_What needs to be done:_ Write out again each line of the material below, unchanged, from the first one to the line that holds "Task: Click 2001 in the 4WD row".

_The input:_
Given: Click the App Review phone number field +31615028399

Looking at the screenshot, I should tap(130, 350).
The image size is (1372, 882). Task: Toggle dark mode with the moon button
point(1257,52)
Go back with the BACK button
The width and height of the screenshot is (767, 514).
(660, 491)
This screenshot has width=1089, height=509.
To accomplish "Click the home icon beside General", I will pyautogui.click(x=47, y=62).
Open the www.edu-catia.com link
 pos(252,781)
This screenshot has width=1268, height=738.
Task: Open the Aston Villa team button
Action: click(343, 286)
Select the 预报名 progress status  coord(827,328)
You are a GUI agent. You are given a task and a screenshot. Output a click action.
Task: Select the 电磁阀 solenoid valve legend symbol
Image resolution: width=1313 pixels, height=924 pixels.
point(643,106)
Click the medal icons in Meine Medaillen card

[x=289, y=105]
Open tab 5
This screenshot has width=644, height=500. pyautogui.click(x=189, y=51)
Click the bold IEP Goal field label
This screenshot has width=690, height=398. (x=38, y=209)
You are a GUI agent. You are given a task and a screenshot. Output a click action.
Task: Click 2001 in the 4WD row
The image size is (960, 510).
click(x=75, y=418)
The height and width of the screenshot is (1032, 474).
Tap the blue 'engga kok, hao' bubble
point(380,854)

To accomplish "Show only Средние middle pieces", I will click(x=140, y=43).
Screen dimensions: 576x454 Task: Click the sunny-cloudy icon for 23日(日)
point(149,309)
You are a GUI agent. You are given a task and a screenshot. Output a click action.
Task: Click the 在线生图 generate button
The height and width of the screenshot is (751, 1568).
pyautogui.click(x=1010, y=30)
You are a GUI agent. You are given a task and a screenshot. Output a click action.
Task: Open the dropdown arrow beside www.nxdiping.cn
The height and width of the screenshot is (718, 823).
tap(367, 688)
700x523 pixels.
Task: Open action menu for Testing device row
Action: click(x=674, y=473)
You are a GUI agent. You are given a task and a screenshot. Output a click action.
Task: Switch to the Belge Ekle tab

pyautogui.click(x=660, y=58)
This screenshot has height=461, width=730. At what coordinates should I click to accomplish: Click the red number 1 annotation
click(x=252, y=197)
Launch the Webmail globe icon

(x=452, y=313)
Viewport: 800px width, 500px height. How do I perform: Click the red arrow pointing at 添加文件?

_Solution:_
Given: Click the App Review phone number field +31615028399

Looking at the screenshot, I should tap(130, 350).
The image size is (1372, 882). Task: Toggle dark mode with the moon button
point(1257,52)
Go back with the BACK button
The width and height of the screenshot is (767, 514).
(660, 491)
This screenshot has width=1089, height=509.
To accomplish "Click the home icon beside General", I will pyautogui.click(x=47, y=62).
Open the www.edu-catia.com link
 pos(252,781)
This screenshot has width=1268, height=738.
Task: Open the Aston Villa team button
Action: click(343, 286)
Select the 预报名 progress status  coord(827,328)
You are a GUI agent. You are given a task and a screenshot. Output a click action.
Task: Select the 电磁阀 solenoid valve legend symbol
Image resolution: width=1313 pixels, height=924 pixels.
point(643,106)
Click the medal icons in Meine Medaillen card

[x=289, y=105]
Open tab 5
This screenshot has width=644, height=500. pyautogui.click(x=189, y=51)
Click the bold IEP Goal field label
This screenshot has width=690, height=398. (x=38, y=209)
You are a GUI agent. You are given a task and a screenshot. Output a click action.
Task: Click 2001 in the 4WD row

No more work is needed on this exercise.